The Good – With more detail
On the flip side, in the aforementioned article, I talked about synonyms as a means to tweak performance in SSIS. Normally I would not tout a synonym as a performance tweak. So I want to caution that the performance gains are specific to SSIS and a handful of those millions of uses for SSIS.
Let’s just begin with a little bit of background. For that background, some pictures will be really handy. So here goes.
In the preceding image we see a very simple segment of a data flow.
The data source uses a sql command to fetch the data required for the data flow. In the beginning, it is very straight forward. You probably have some package lying around with something similar to this.
In the following image, we see what the SQL Command was for that data source circled in red in the previous image.
In the next image we see a slight tweak to the query. This time to include a reference to a table that is defined/obfuscated by a synonym.
At this point I can hear some of you saying, “Ok, I see what he is doing.” While many others are wondering why I just made the query more complex than the previous example.

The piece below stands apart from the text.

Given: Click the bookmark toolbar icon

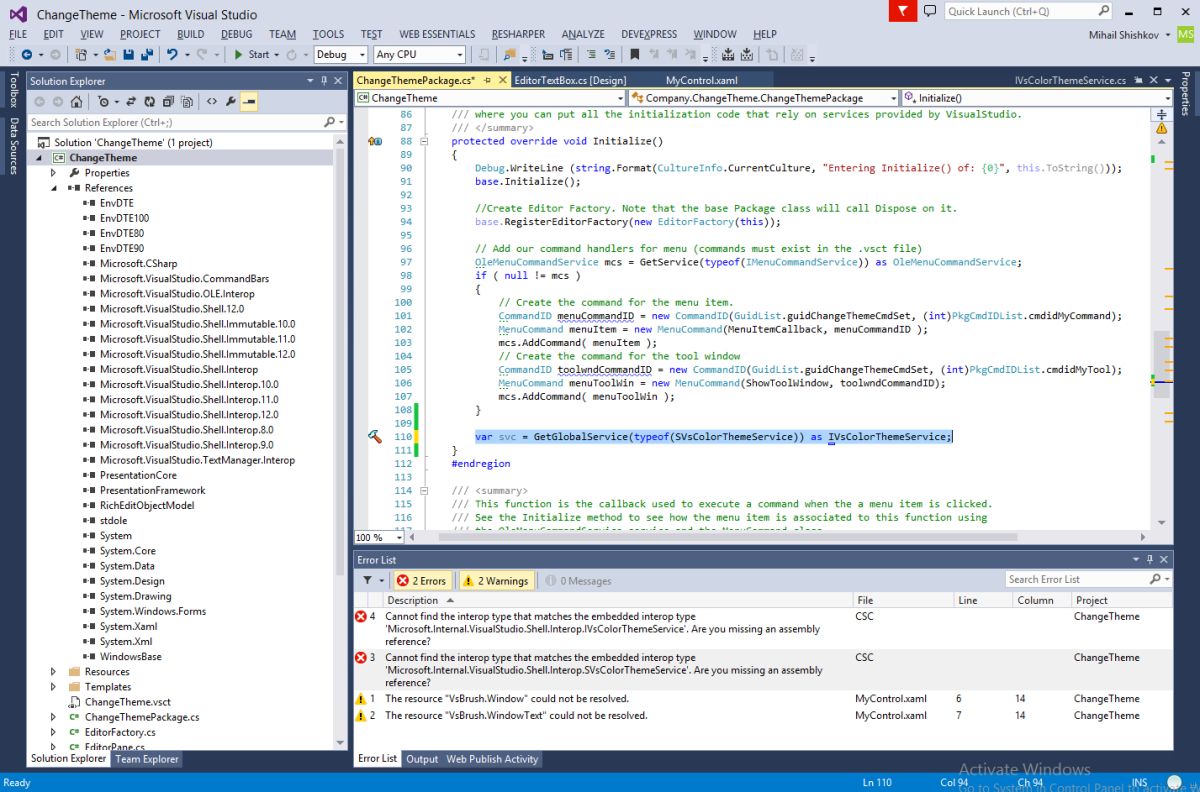Looking at the screenshot, I should coord(634,55).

Well as luck would have it, this change serves a couple of purposes. 1) The data has been staged in a separate database. That database has a different name in every environment (recall the aforementioned article). So the synonym minimizes code changes when deploying the package. 2) The synonym allows us to confirm that there is data in the stage table and that the data matches a ClientCode in the destination table. 3) Lastly, the synonym reduces my dataset which reduces memory requirements and also gets the data loaded faster (because it is smaller).

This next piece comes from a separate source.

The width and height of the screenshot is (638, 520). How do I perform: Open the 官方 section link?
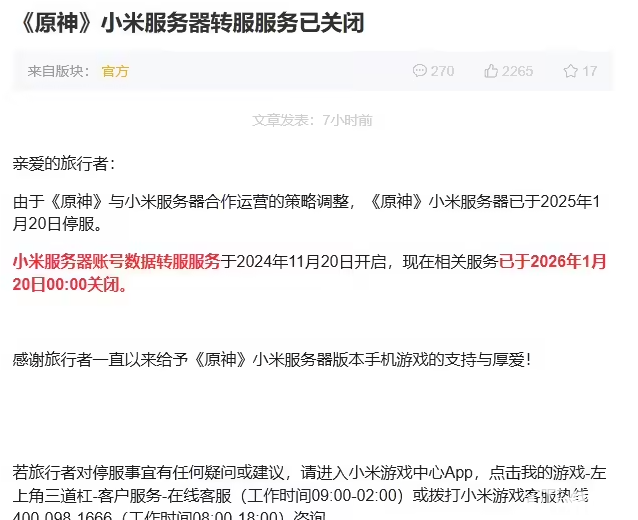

In addition to this minor tweak, I can also do something like the following.
In the preceding image, we see two datasources. Each datasource is subsequently sorted and then eventually joined. Much like the previous example, due to naming standards and an effort to try and minimize code changes during deployments, at least one datasource is pulling in too much data. The data is filtered down due to the Join transformation, but this is not very efficient.
Through the use of a synonym, the datasources can be reduced to a single datasource. This will eliminate the need for the Sort transformations and Join transformation. Removing those three transformations reduced memory requirements. And like the previous example, since we can trim down the number of records, the data flow will run a little bit faster too.
As You can see, the code is simple. It’s not a super TSQL trick or anything to add a synonym into an existing query. It just gets referenced like any other table. Once again, in this case, the synonym is pointing to a table in a staging database. That table has been loaded as a part of an ETL process and now needs to be manipulated a little bit through some other transformations and then inserted eventually into a “target” database.
Conclusion
As with tuning stored procedures or any TSQL, a similar technique was used here. Reducing the datasets to contain JUST the data that is needed for the flow. To facilitate that reduction in data to be just the essential data, I employed synonyms.
The reasons for using a synonym in this case were to: 1) restrict data to precisely what was needed, 2) ensure data being loaded was “constrained” by data in the destination table (e.g. only load for a specific client that does exist), and 3) minimize code changes during deployments.
When dealing with databases that serve the same purpose but follow some absurd naming standard that changes the name between environments, it can become cumbersome to maintain code during deployments. This is particularly true when dealing with cross database joins or lookups.